Dataset entries:

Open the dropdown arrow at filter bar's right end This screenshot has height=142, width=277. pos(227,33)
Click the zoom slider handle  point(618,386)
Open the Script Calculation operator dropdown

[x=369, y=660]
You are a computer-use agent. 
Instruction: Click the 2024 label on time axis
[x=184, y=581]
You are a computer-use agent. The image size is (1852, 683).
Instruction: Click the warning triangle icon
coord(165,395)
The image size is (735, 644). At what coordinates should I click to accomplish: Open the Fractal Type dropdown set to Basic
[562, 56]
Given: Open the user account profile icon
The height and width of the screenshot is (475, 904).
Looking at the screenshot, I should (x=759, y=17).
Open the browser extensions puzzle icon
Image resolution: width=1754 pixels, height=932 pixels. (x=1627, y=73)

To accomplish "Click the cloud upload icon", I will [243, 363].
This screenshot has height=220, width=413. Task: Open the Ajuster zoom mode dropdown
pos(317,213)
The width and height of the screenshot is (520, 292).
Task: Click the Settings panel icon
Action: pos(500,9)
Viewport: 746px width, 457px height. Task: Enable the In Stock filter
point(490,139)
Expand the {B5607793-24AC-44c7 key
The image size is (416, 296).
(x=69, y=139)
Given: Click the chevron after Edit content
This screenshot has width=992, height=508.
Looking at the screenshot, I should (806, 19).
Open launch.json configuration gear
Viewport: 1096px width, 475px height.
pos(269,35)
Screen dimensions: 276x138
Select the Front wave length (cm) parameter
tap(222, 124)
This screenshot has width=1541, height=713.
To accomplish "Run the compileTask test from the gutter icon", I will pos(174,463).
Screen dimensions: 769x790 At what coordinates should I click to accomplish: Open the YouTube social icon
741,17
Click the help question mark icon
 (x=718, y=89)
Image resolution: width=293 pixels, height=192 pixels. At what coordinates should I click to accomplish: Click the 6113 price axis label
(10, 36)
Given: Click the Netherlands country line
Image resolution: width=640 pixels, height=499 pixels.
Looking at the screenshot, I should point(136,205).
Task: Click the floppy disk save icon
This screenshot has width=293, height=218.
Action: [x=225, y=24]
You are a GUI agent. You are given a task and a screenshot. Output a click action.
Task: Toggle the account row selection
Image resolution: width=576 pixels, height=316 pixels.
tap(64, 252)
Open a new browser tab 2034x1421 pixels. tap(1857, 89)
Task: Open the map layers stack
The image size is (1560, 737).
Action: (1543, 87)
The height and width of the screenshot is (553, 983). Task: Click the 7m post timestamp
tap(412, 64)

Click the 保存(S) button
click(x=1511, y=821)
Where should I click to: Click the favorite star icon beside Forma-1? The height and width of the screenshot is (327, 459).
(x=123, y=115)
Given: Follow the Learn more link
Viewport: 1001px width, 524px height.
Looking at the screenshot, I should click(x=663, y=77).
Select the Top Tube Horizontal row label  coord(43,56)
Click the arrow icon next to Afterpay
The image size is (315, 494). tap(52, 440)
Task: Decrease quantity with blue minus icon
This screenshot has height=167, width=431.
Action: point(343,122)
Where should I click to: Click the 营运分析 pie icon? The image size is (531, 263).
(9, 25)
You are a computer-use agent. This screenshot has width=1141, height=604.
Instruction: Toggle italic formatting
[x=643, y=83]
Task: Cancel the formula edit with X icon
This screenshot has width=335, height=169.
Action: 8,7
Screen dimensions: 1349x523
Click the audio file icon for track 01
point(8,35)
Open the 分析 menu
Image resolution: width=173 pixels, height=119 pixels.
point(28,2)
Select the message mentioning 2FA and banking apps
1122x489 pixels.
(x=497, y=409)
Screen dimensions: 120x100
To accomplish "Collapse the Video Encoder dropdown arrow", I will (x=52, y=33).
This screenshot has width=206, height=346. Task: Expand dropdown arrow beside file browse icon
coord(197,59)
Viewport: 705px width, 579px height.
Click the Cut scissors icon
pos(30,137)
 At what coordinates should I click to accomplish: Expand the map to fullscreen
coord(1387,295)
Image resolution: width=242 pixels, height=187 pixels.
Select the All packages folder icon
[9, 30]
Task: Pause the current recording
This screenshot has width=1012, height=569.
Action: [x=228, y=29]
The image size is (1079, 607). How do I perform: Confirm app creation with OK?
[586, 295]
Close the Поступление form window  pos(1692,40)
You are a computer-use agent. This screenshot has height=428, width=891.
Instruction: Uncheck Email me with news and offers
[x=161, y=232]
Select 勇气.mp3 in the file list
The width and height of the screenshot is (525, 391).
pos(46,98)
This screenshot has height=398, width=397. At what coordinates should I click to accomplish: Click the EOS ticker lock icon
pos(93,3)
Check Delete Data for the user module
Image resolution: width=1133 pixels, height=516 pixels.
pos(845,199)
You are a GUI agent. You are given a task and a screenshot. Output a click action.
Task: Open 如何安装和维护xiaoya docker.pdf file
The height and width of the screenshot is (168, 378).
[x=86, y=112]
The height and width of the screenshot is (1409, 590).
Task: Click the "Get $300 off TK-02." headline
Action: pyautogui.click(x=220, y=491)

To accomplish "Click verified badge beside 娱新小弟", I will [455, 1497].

**Task statement:**
Please give an exact copy of the lines above, beginning with the line containing "Screen dimensions: 769x790" and running through the line containing "Given: Click the Netherlands country line", and of no other lines.

**Task result:**
Screen dimensions: 769x790 At what coordinates should I click to accomplish: Open the YouTube social icon
741,17
Click the help question mark icon
 (x=718, y=89)
Image resolution: width=293 pixels, height=192 pixels. At what coordinates should I click to accomplish: Click the 6113 price axis label
(10, 36)
Given: Click the Netherlands country line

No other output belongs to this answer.